私の状態を見て、痛み止めよりも局部麻酔の方がいいかもしれないけどどうする?と聞かれ即答で、お願いしますと答える。全身震えてるから立つのもやっとの中、旦那と補助の助産師さんに支えられながら処置室へ。麻酔をしてもらう間も足が震えて、足を開くのがしんどくって、麻酔も痛くてひたすら旦那の手を握る。
麻酔の処置が終わるとさっきまでの痛みが嘘のようになくなる。
15:15
麻酔の効果もそんなに長くは続かずまた震えと痛みが出てくる。
笑気ガスを吸い始める。これも効いてひたすら吸い続ける。
15:40
麻酔が完全に切れたのでもう一度うつことに。2回目は1回目より長くは聞かずすぐに痛みを感じ始める。
17:15
モルヒネ服用し、笑気ガスを吸い続ける。
この頃、破水する。
べびちゃんが下に降りてくるように体勢を変えたりしてると、トイレに行きたくなって、伝えるとここでしていいよって言われる。しようと試みるもできなかったため、支えられながらトイレに向かう。座った瞬間気持ち悪くなり嘔吐。トイレに座るも出たのか出てないのか分からないまま、ベッドまで戻る。
18:00
笑気ガス+2回目のモルヒネ。
19:10
規則的に来る痛みに合わせていきんでみてと言われ、定期的な痛みはどれ?いきむってどういうこと?って思ってましたが人間は不思議なもので自然とできるんですね。数回いきむとべびちゃんが産まれて来てくれました。それまで雨が降っていたのにちょうど産まれてくる時に晴れ、雲の隙間から太陽の光がさしている空がすごく神秘的で、まるで神様がなっちゃんのために道を作ってくれてるかのようでした。必死ながらもその光景が目に入ってきて今でもはっきりと記憶に残ってます。

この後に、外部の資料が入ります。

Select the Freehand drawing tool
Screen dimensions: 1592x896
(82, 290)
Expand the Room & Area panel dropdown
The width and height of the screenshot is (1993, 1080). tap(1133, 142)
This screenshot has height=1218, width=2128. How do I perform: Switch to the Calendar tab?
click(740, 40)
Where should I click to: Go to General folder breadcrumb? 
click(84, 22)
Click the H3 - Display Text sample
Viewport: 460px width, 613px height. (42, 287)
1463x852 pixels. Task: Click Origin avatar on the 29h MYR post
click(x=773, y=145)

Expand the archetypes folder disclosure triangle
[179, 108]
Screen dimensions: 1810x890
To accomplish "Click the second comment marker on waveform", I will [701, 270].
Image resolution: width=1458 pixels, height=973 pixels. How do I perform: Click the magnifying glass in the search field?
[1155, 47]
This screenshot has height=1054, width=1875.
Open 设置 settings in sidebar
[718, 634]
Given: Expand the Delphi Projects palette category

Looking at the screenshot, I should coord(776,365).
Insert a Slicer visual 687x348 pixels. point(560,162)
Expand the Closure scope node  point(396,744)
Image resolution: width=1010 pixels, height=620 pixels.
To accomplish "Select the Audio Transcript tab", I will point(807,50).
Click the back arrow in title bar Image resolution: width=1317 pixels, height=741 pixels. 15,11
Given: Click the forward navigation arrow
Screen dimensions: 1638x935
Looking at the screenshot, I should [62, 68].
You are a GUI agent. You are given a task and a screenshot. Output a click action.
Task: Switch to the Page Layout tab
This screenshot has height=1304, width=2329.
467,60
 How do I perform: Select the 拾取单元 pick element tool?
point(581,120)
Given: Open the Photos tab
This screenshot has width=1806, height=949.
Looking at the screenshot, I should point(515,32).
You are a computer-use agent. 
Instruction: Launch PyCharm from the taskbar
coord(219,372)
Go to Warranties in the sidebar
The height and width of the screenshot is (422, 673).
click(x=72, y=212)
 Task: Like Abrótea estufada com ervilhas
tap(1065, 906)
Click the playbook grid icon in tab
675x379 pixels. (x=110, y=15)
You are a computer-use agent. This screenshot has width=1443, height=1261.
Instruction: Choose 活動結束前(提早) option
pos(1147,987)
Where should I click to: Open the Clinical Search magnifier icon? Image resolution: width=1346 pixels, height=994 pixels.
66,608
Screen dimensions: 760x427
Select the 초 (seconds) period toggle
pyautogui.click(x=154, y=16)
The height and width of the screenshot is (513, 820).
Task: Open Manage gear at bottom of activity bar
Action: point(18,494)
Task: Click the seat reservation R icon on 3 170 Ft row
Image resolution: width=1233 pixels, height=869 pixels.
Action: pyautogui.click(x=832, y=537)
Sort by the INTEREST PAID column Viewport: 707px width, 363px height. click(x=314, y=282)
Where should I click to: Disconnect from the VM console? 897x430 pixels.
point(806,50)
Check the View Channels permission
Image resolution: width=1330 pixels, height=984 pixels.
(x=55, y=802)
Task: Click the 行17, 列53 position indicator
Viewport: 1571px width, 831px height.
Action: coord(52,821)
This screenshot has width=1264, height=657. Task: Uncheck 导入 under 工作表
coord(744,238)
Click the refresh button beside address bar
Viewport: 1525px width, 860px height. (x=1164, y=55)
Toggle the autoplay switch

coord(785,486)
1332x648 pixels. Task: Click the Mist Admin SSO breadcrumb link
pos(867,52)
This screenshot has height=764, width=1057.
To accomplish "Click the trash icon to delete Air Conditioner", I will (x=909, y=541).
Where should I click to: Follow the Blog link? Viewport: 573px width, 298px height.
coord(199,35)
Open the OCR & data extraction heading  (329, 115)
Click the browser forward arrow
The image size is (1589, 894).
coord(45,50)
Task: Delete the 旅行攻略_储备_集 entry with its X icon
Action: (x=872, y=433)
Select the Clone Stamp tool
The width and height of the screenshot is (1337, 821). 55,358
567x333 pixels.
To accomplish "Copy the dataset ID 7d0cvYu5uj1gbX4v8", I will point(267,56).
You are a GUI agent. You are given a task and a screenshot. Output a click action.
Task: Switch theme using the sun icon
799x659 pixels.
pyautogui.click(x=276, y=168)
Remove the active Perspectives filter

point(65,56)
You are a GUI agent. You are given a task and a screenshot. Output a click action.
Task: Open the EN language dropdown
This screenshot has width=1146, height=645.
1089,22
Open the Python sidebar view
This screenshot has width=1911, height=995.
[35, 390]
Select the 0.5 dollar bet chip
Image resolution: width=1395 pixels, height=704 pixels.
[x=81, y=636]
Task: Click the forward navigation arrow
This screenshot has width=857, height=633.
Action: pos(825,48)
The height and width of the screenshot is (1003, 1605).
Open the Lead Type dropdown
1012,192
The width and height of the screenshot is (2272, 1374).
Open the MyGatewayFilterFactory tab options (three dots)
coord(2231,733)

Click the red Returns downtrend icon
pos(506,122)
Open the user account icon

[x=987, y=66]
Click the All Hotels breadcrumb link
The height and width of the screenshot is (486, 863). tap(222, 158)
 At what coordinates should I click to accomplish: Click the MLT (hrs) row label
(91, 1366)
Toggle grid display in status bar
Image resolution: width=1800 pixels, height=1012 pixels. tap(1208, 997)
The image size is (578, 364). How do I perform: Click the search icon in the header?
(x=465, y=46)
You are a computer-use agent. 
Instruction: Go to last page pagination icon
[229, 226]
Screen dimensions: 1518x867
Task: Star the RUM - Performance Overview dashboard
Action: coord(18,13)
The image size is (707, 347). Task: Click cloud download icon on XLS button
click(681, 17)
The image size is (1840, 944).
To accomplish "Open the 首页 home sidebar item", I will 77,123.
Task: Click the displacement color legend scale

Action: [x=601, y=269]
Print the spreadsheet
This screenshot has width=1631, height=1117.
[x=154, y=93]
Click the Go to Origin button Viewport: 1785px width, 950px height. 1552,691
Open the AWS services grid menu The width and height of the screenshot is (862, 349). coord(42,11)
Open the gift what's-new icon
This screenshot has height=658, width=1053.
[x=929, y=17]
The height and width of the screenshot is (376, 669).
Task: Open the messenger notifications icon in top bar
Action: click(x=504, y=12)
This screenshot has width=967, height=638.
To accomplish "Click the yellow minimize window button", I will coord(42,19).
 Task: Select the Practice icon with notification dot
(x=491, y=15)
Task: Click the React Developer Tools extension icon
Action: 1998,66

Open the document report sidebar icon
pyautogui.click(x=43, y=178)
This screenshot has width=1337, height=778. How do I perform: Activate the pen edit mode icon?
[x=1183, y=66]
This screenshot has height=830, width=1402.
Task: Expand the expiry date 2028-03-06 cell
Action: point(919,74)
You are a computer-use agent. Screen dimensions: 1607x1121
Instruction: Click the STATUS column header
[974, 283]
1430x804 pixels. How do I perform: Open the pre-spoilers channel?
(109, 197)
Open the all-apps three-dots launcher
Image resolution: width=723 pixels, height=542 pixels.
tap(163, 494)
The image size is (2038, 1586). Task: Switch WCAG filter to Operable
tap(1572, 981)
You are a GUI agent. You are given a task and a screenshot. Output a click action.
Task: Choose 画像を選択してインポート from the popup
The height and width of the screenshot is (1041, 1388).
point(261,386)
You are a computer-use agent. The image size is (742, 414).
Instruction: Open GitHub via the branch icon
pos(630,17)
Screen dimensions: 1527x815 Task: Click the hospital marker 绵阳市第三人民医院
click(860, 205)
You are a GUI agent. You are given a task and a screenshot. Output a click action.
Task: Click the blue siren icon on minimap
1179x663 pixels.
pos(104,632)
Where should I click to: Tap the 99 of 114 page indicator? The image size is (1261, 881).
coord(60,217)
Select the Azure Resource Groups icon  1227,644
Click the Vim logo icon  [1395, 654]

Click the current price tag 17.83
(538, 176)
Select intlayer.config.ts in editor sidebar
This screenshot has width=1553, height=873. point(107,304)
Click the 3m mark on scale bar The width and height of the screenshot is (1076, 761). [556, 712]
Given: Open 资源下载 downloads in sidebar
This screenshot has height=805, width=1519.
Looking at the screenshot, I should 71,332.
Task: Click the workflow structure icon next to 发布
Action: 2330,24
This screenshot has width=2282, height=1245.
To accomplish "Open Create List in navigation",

子宮収縮させて胎盤を出すために薬を投与され、しばらくして助産師さんにお腹押されながら胎盤出る。
少し落ち着いた頃、助産師さんがべびちゃんを連れて来てくれました。最初は、最初で最後の面会に乗り気ではなかった旦那さん。せっかく私たちのところに来てくれて、私たちの娘になってくれたのに会わずに後悔しない?なっちゃんもきっと旅立つ前にママ、パパに会いたいはずと私の思いを伝えると同意してくれたので、こうなると分かってから、産まれたら会うと決めていました。
両手におさまるほど小さな身体。でもしっかり何の問題もなく産まれてくる他の赤ちゃんと同じ姿で、本当に可愛くて可愛くて、2人ともなっちゃんから目を離すことができませんでした。先生に言われた7000分の一の確率でなる病気があるとは思えない、今はただ寝てるだけでもう少ししたら起きて一緒に家に帰れそうと思ってしまうほど、ほんとにほんとに綺麗な女の子でした。「目はパパ似なのかなぁ?」「鼻は日本人の鼻っぽいからママ似かなぁ?」と3人で最初で最後の時を過ごしました。私たちは会うという選択をしてほんとに良かったと思っています。
「私たちの娘になってくれて、色んな事を伝えに来てくれて本当にありがとう。一緒に家に帰ることはできないけどいつも一緒だからね。大好きだよ
」
20:40
力なく、疲労困憊。気持ち悪く、少し動いては吐く。痛みなし。
点滴をしてもらい、点滴が終わるころにはよくなってるはずと言われる。しばらくして、点滴がしっかりつけられていなかったので漏れていることに気づきつけなおしてもらう。
軽食を出してもらうも、食べてみては吐きを繰り返しなかなか回復せず。
それから4:00頃まで何度も帰ろうとしては気持ち悪くなりベッドに戻り、やっと4時過ぎになんとかタクシーに乗れ帰宅。
疲れ切っていたので、ベッドで横になりそのまま二人とも寝落ちました。